═════ Supplied records

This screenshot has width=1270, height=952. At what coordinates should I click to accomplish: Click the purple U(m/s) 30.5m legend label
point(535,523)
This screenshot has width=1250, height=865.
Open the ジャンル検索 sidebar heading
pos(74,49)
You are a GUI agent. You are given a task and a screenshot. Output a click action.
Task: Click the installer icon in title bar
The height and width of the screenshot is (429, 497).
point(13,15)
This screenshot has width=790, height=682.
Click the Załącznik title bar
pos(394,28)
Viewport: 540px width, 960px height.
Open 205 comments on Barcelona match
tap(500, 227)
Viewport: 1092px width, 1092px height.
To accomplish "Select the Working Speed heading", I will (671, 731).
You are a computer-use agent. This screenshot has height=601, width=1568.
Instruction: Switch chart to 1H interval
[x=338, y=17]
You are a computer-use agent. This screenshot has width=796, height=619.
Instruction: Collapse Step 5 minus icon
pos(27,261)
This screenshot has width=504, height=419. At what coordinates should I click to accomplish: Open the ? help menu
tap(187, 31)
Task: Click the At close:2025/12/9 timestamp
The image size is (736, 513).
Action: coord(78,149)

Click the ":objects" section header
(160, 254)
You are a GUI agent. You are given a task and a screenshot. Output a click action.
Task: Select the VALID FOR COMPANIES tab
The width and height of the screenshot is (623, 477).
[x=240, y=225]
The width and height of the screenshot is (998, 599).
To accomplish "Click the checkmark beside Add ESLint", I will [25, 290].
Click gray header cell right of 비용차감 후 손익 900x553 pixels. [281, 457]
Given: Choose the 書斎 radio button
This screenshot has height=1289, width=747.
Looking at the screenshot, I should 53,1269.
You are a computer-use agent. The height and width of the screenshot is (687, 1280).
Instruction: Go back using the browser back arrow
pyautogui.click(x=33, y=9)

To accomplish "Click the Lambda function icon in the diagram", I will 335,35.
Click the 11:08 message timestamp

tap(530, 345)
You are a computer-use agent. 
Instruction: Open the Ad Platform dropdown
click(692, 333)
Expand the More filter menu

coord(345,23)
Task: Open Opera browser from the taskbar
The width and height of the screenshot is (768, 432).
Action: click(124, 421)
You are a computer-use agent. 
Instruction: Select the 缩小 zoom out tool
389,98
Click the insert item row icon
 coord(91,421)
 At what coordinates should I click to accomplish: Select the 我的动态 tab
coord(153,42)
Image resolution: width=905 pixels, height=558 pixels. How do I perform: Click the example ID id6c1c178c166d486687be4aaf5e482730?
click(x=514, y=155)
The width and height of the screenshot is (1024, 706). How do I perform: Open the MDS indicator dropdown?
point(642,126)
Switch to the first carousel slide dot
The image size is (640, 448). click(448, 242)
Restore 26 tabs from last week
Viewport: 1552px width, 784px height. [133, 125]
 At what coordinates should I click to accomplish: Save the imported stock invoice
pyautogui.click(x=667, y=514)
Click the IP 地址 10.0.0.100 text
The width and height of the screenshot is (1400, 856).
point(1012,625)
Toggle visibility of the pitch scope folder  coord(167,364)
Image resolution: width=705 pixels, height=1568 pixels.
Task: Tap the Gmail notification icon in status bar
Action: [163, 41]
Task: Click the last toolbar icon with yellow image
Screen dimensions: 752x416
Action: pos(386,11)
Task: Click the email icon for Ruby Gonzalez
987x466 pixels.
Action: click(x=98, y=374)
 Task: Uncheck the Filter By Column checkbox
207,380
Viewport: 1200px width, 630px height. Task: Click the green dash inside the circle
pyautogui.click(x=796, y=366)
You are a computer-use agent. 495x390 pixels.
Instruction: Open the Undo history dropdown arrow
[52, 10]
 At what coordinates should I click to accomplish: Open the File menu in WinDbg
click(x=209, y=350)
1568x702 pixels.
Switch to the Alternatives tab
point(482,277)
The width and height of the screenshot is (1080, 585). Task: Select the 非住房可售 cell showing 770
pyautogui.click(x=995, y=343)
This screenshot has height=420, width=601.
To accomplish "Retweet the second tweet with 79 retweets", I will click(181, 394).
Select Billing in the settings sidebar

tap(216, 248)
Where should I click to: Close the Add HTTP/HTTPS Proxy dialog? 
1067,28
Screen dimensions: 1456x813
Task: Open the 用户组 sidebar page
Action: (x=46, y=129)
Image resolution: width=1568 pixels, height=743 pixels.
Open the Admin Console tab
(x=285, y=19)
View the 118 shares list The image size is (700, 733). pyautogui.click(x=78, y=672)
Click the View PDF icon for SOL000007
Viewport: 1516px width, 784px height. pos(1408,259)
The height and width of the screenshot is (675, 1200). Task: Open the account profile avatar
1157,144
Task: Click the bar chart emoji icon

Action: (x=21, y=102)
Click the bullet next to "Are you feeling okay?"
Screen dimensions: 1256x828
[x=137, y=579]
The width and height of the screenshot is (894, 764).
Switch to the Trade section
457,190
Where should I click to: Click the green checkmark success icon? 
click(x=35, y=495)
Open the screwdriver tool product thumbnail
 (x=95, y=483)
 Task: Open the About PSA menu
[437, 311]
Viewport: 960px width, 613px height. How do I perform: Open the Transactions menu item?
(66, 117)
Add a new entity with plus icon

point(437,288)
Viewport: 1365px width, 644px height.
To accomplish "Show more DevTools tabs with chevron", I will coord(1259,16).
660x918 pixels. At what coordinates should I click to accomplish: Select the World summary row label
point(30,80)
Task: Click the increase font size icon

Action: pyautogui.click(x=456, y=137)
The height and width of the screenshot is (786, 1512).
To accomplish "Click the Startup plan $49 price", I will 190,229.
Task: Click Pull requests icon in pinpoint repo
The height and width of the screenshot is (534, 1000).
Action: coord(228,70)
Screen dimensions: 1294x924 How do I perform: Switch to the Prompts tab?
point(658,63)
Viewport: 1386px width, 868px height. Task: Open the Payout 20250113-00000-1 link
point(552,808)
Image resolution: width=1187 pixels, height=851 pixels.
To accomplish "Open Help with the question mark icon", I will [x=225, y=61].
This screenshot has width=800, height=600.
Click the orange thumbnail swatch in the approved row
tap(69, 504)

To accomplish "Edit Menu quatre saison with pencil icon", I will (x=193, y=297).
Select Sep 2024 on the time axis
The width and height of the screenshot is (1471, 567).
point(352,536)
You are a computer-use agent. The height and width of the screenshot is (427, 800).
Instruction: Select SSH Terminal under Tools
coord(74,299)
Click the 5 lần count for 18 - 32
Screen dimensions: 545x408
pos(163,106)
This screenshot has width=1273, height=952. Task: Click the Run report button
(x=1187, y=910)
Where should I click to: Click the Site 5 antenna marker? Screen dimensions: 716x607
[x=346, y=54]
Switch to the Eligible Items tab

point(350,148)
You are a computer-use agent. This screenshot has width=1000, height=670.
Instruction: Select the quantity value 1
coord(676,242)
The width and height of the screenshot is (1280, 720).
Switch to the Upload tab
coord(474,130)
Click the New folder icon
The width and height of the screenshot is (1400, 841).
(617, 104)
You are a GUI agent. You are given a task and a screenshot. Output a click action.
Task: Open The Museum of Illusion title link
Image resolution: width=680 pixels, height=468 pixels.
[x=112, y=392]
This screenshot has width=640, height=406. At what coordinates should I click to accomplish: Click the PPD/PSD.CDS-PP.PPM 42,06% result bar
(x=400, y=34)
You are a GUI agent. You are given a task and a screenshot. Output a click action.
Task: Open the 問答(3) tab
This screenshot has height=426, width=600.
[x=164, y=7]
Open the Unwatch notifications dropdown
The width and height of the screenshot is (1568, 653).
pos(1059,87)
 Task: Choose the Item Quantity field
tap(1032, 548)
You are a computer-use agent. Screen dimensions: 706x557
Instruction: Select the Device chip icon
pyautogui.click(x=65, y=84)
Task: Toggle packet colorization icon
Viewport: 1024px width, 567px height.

══════════

• **Work required**: Transcribe the whole listing with every word preserved.

• **Solution to this exercise**:
This screenshot has width=1270, height=952. At what coordinates should I click to accomplish: Click the purple U(m/s) 30.5m legend label
point(535,523)
This screenshot has width=1250, height=865.
Open the ジャンル検索 sidebar heading
pos(74,49)
You are a GUI agent. You are given a task and a screenshot. Output a click action.
Task: Click the installer icon in title bar
The height and width of the screenshot is (429, 497).
point(13,15)
This screenshot has width=790, height=682.
Click the Załącznik title bar
pos(394,28)
Viewport: 540px width, 960px height.
Open 205 comments on Barcelona match
tap(500, 227)
Viewport: 1092px width, 1092px height.
To accomplish "Select the Working Speed heading", I will (671, 731).
You are a computer-use agent. This screenshot has height=601, width=1568.
Instruction: Switch chart to 1H interval
[x=338, y=17]
You are a computer-use agent. This screenshot has width=796, height=619.
Instruction: Collapse Step 5 minus icon
pos(27,261)
This screenshot has width=504, height=419. At what coordinates should I click to accomplish: Open the ? help menu
tap(187, 31)
Task: Click the At close:2025/12/9 timestamp
The image size is (736, 513).
Action: coord(78,149)

Click the ":objects" section header
(160, 254)
You are a GUI agent. You are given a task and a screenshot. Output a click action.
Task: Select the VALID FOR COMPANIES tab
The width and height of the screenshot is (623, 477).
[x=240, y=225]
The width and height of the screenshot is (998, 599).
To accomplish "Click the checkmark beside Add ESLint", I will [25, 290].
Click gray header cell right of 비용차감 후 손익 900x553 pixels. [281, 457]
Given: Choose the 書斎 radio button
This screenshot has height=1289, width=747.
Looking at the screenshot, I should 53,1269.
You are a computer-use agent. The height and width of the screenshot is (687, 1280).
Instruction: Go back using the browser back arrow
pyautogui.click(x=33, y=9)

To accomplish "Click the Lambda function icon in the diagram", I will 335,35.
Click the 11:08 message timestamp

tap(530, 345)
You are a computer-use agent. 
Instruction: Open the Ad Platform dropdown
click(692, 333)
Expand the More filter menu

coord(345,23)
Task: Open Opera browser from the taskbar
The width and height of the screenshot is (768, 432).
Action: click(124, 421)
You are a computer-use agent. 
Instruction: Select the 缩小 zoom out tool
389,98
Click the insert item row icon
 coord(91,421)
 At what coordinates should I click to accomplish: Select the 我的动态 tab
coord(153,42)
Image resolution: width=905 pixels, height=558 pixels. How do I perform: Click the example ID id6c1c178c166d486687be4aaf5e482730?
click(x=514, y=155)
The width and height of the screenshot is (1024, 706). How do I perform: Open the MDS indicator dropdown?
point(642,126)
Switch to the first carousel slide dot
The image size is (640, 448). click(448, 242)
Restore 26 tabs from last week
Viewport: 1552px width, 784px height. [133, 125]
 At what coordinates should I click to accomplish: Save the imported stock invoice
pyautogui.click(x=667, y=514)
Click the IP 地址 10.0.0.100 text
The width and height of the screenshot is (1400, 856).
point(1012,625)
Toggle visibility of the pitch scope folder  coord(167,364)
Image resolution: width=705 pixels, height=1568 pixels.
Task: Tap the Gmail notification icon in status bar
Action: [163, 41]
Task: Click the last toolbar icon with yellow image
Screen dimensions: 752x416
Action: pos(386,11)
Task: Click the email icon for Ruby Gonzalez
987x466 pixels.
Action: click(x=98, y=374)
 Task: Uncheck the Filter By Column checkbox
207,380
Viewport: 1200px width, 630px height. Task: Click the green dash inside the circle
pyautogui.click(x=796, y=366)
You are a computer-use agent. 495x390 pixels.
Instruction: Open the Undo history dropdown arrow
[52, 10]
 At what coordinates should I click to accomplish: Open the File menu in WinDbg
click(x=209, y=350)
1568x702 pixels.
Switch to the Alternatives tab
point(482,277)
The width and height of the screenshot is (1080, 585). Task: Select the 非住房可售 cell showing 770
pyautogui.click(x=995, y=343)
This screenshot has height=420, width=601.
To accomplish "Retweet the second tweet with 79 retweets", I will click(181, 394).
Select Billing in the settings sidebar

tap(216, 248)
Where should I click to: Close the Add HTTP/HTTPS Proxy dialog? 
1067,28
Screen dimensions: 1456x813
Task: Open the 用户组 sidebar page
Action: (x=46, y=129)
Image resolution: width=1568 pixels, height=743 pixels.
Open the Admin Console tab
(x=285, y=19)
View the 118 shares list The image size is (700, 733). pyautogui.click(x=78, y=672)
Click the View PDF icon for SOL000007
Viewport: 1516px width, 784px height. pos(1408,259)
The height and width of the screenshot is (675, 1200). Task: Open the account profile avatar
1157,144
Task: Click the bar chart emoji icon

Action: (x=21, y=102)
Click the bullet next to "Are you feeling okay?"
Screen dimensions: 1256x828
[x=137, y=579]
The width and height of the screenshot is (894, 764).
Switch to the Trade section
457,190
Where should I click to: Click the green checkmark success icon? 
click(x=35, y=495)
Open the screwdriver tool product thumbnail
 (x=95, y=483)
 Task: Open the About PSA menu
[437, 311]
Viewport: 960px width, 613px height. How do I perform: Open the Transactions menu item?
(66, 117)
Add a new entity with plus icon

point(437,288)
Viewport: 1365px width, 644px height.
To accomplish "Show more DevTools tabs with chevron", I will coord(1259,16).
660x918 pixels. At what coordinates should I click to accomplish: Select the World summary row label
point(30,80)
Task: Click the increase font size icon

Action: pyautogui.click(x=456, y=137)
The height and width of the screenshot is (786, 1512).
To accomplish "Click the Startup plan $49 price", I will 190,229.
Task: Click Pull requests icon in pinpoint repo
The height and width of the screenshot is (534, 1000).
Action: coord(228,70)
Screen dimensions: 1294x924 How do I perform: Switch to the Prompts tab?
point(658,63)
Viewport: 1386px width, 868px height. Task: Open the Payout 20250113-00000-1 link
point(552,808)
Image resolution: width=1187 pixels, height=851 pixels.
To accomplish "Open Help with the question mark icon", I will [x=225, y=61].
This screenshot has width=800, height=600.
Click the orange thumbnail swatch in the approved row
tap(69, 504)

To accomplish "Edit Menu quatre saison with pencil icon", I will (x=193, y=297).
Select Sep 2024 on the time axis
The width and height of the screenshot is (1471, 567).
point(352,536)
You are a computer-use agent. The height and width of the screenshot is (427, 800).
Instruction: Select SSH Terminal under Tools
coord(74,299)
Click the 5 lần count for 18 - 32
Screen dimensions: 545x408
pos(163,106)
This screenshot has width=1273, height=952. Task: Click the Run report button
(x=1187, y=910)
Where should I click to: Click the Site 5 antenna marker? Screen dimensions: 716x607
[x=346, y=54]
Switch to the Eligible Items tab

point(350,148)
You are a computer-use agent. This screenshot has width=1000, height=670.
Instruction: Select the quantity value 1
coord(676,242)
The width and height of the screenshot is (1280, 720).
Switch to the Upload tab
coord(474,130)
Click the New folder icon
The width and height of the screenshot is (1400, 841).
(617, 104)
You are a GUI agent. You are given a task and a screenshot. Output a click action.
Task: Open The Museum of Illusion title link
Image resolution: width=680 pixels, height=468 pixels.
[x=112, y=392]
This screenshot has width=640, height=406. At what coordinates should I click to accomplish: Click the PPD/PSD.CDS-PP.PPM 42,06% result bar
(x=400, y=34)
You are a GUI agent. You are given a task and a screenshot. Output a click action.
Task: Open the 問答(3) tab
This screenshot has height=426, width=600.
[x=164, y=7]
Open the Unwatch notifications dropdown
The width and height of the screenshot is (1568, 653).
pos(1059,87)
 Task: Choose the Item Quantity field
tap(1032, 548)
You are a computer-use agent. Screen dimensions: 706x557
Instruction: Select the Device chip icon
pyautogui.click(x=65, y=84)
Task: Toggle packet colorization icon
Viewport: 1024px width, 567px height.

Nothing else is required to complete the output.